A 15 anni arriva la svolta: partecipa al concorso Deskomusic, talent scolastico ante litteram, e finisce nei Precious Time, la band di Omar Pedrini. “Poi sarebbero diventati i Timoria,” ricorda. E con i Timoria inizia la leggenda di Renga: rock, sperimentazione, intensità. Un capitolo fondamentale, che però difficilmente avrà una ripresa. “Ci siamo rivisti lo scorso agosto, ai funerali di un amico, il giornalista Massimo Cotto, ad Asti. Sapevamo che gli avrebbe fatto piacere vederci assieme. Ho molta paura delle reunion: i Timoria sono stati la magia di quel momento. Rifare quel repertorio dopo tanti anni potrebbe deludere me stesso e il pubblico”
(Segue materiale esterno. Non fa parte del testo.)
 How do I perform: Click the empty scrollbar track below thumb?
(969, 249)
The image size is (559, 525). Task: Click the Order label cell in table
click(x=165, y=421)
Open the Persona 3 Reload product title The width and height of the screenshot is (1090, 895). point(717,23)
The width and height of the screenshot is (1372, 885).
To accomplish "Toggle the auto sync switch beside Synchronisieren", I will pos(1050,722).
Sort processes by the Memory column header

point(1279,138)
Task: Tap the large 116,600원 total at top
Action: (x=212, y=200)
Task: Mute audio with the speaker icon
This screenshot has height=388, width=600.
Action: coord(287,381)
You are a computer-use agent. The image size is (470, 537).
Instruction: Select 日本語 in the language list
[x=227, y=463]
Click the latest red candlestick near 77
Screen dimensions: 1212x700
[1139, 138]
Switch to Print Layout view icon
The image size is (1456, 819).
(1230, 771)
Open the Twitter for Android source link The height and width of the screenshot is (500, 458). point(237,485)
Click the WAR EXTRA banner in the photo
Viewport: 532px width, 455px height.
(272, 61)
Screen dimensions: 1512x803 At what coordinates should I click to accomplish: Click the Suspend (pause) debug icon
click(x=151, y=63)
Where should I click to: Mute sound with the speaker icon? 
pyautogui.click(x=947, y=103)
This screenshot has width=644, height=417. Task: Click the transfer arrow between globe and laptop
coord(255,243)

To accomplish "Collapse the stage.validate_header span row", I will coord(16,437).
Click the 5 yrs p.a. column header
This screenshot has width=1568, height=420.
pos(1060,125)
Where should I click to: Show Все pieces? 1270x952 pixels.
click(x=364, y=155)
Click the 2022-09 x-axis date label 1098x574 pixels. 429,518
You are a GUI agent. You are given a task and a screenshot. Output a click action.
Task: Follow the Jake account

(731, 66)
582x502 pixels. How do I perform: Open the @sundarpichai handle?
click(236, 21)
Un padre, un artista, un uomo
Tra i brani più amati di Renga c’è senza dubbio Angelo, dedicata alla figlia Jolanda, nata dalla relazione con Ambra Angiolini. Oggi Jolanda è una giovane donna impegnata, che ha preso parola al Milano Pride leggendo la poesia di Haidar Al Ghazali: “Non verrà promosso chi non supererà l’esame di umanità.” Una frase potente, che ben si lega al ritratto che il padre fa di lei: “Era talmente in crisi ed emozionata che mi avrà mandato il suo discorso venti volte. Jolanda ha la qualità di ergersi in difesa dei più deboli, dei fragili, di quanti hanno paura e soffrono, delle minoranze. È un miracolo che sfugge alla nostra comprensione”.
Quanto ad Ambra, con la quale Renga ha condiviso una lunga storia d’amore, oggi il legame è più saldo che mai, anche se trasformato: “Se l’amore è vero e genera qualcosa di così grande, come due figli, continua, anche se muta. Con Ambra mi confronto tutti i giorni. Il nostro rapporto è molto migliore adesso che quando stava finendo la convivenza. Tra noi non ci sono più gli attriti, le differenze e il disagio che ci hanno portato alla separazione”.
Il futuro di Jolanda
Alla domanda se sua figlia Jolanda seguirà le sue orme, risponde con lucidità e una punta di poesia: “Non le auguro di fare questo lavoro, semmai di rendere la sua vita un’opera d’arte”. Quella di Renga è una vita costruita sul coraggio di scegliere la propria strada, anche quando nessuno ci credeva davvero. E oggi, a 40 anni dal primo passo, può raccontarla con la forza di chi non ha mai smesso di ascoltarsi.